I've played there quite a few times, but this was before I had any idea as to what I was doing. However, they play with 6 decks--and they switch dealers every 5 to 10 min, if people at the table are winning. Every time they switch dealers, a card is burned, as well as the card burned at the beginning of each shoe. Also, they stop dealing and reshuffle a full 1.5 decks before the end of the shoe. My question is this--
Should I even try card counting at this casino? Would it be a waste of time, or is there still a good chance of winning by card counting?

The effect of missing a few cards do to burning ( <5 cards) has almost no effect in a 6 deck game, so I wouldn't worry to much about them switching dealers on you.
 
Don't bother

from what you have said I would not patronize them, plus it IS 6 decks. :(

Find something better to do with your money, like invest in stocks.

If you have access to a great 6d game and you have a very large BR and great skillz have at it....otherwise play 1-2 or 4d games, with fine attributes.

Creeping Panther
 

Kasi

Well-Known Member
creeping panther said:
Find something better to do with your money, like invest in stocks.
I was thinking how does anyone think the "gamble" of investing in stocks compare to the "gamble" of a +EV card counter anyway?
 

InPlay

Banned
Kasi said:
I was thinking how does anyone think the "gamble" of investing in stocks compare to the "gamble" of a +EV card counter anyway?

Most people lose more money in the stock market then gambling.

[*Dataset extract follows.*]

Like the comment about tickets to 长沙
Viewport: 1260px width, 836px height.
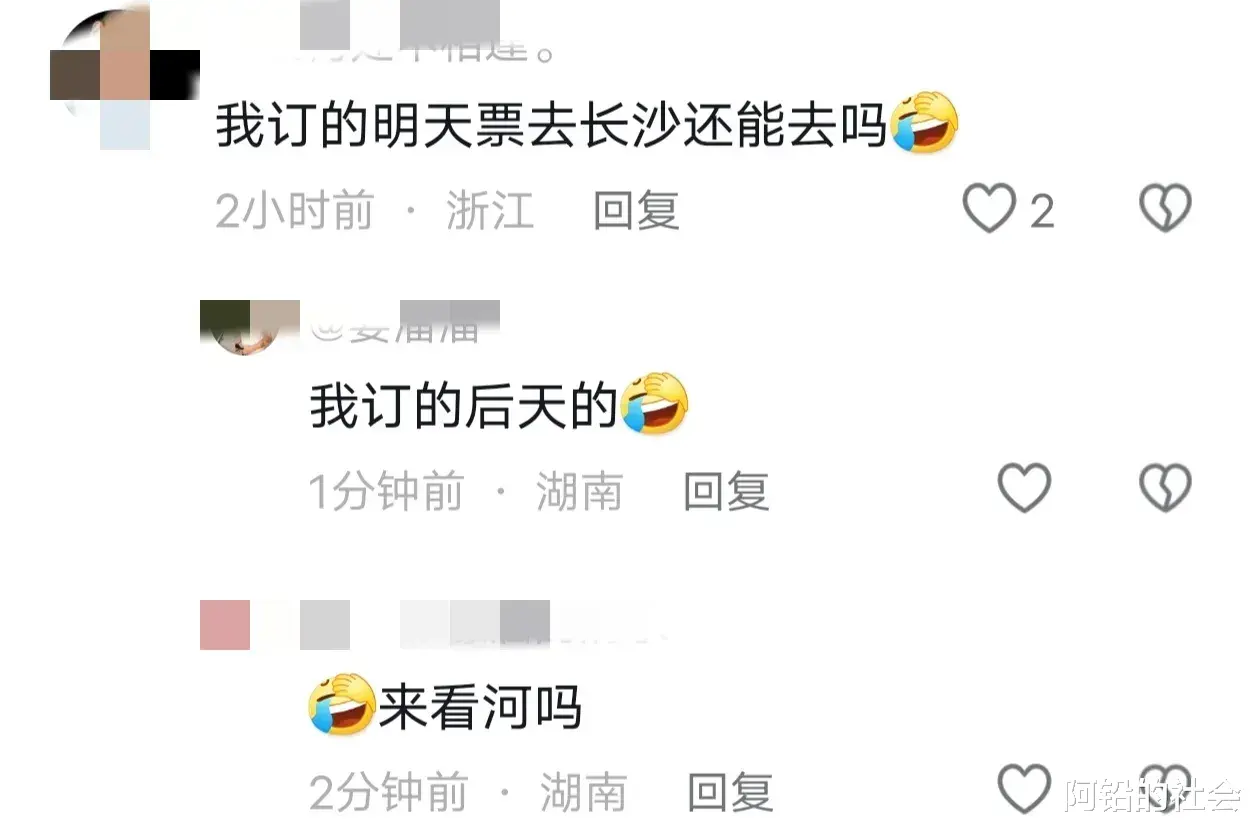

NYSE ain't nothing but one big FIXED casino.
 

Knox

Well-Known Member
Kasi said:
I was thinking how does anyone think the "gamble" of investing in stocks compare to the "gamble" of a +EV card counter anyway?
Interesting analogy. I always thought that even as an AP I still needed to call what I was doing gambling. Now I realize it is not really gambling since I have an advantage over the long-term. It is actually an investment every bit as much as stocks are. I think I am going to go ahead and allocate the$50-k bankroll needed to step up to black chip play!
 

EasyRhino

Well-Known Member
Kasi said:
I was thinking how does anyone think the "gamble" of investing in stocks compare to the "gamble" of a +EV card counter anyway?
Actually, learning about risk management on the gambling side has helped me get a much better feel for risk management on the stock side. Both yield results similar to a random walk with drift, but gambling is just much faster-paced.

On the stock market side though, it's more like being the casino, you have the long-term advantage. So I'm more than happy to just put my money in indexes and forget about it until tax time.
 

Ferretnparrot

Well-Known Member
Kasi said:
I was thinking how does anyone think the "gamble" of investing in stocks compare to the "gamble" of a +EV card counter anyway?
My parents were concerened about me buying 4k in stocks this week, i asked them why they care so much about that when i bring 10g to ac like every other day.

It is very interesting to compare the two
 

Kasi

Well-Known Member
Ferretnparrot said:
My parents were concerened about me buying 4k in stocks this week, i asked them why they care so much about that when i bring 10g to ac like every other day.

It is very interesting to compare the two
Who the heck knows but I think, like I think the last 3 or 4 posters think, that, basically, most of "them", who think stocks are the way to go, are really a bunch of ploppies not understanding what the heck might actually be going on :)

Especially if, say, I got all my money in a "safe" fixed income investment and want to move say 10% of it to higher-risk stocks, who's to say that extra 10% isn't better invested in +AP stuff lol. Maybe I think that extra 10% is going to earn 5% more than the fixed anyway. It's only that 5% more I have to worry about anyway, not the fixed return + the stock return.

I guess alot of this stuff had its original basis in financial risks anyway - like portfolio managers trying to manage how to best manage a billion or so and weigh risk vs reward stuff.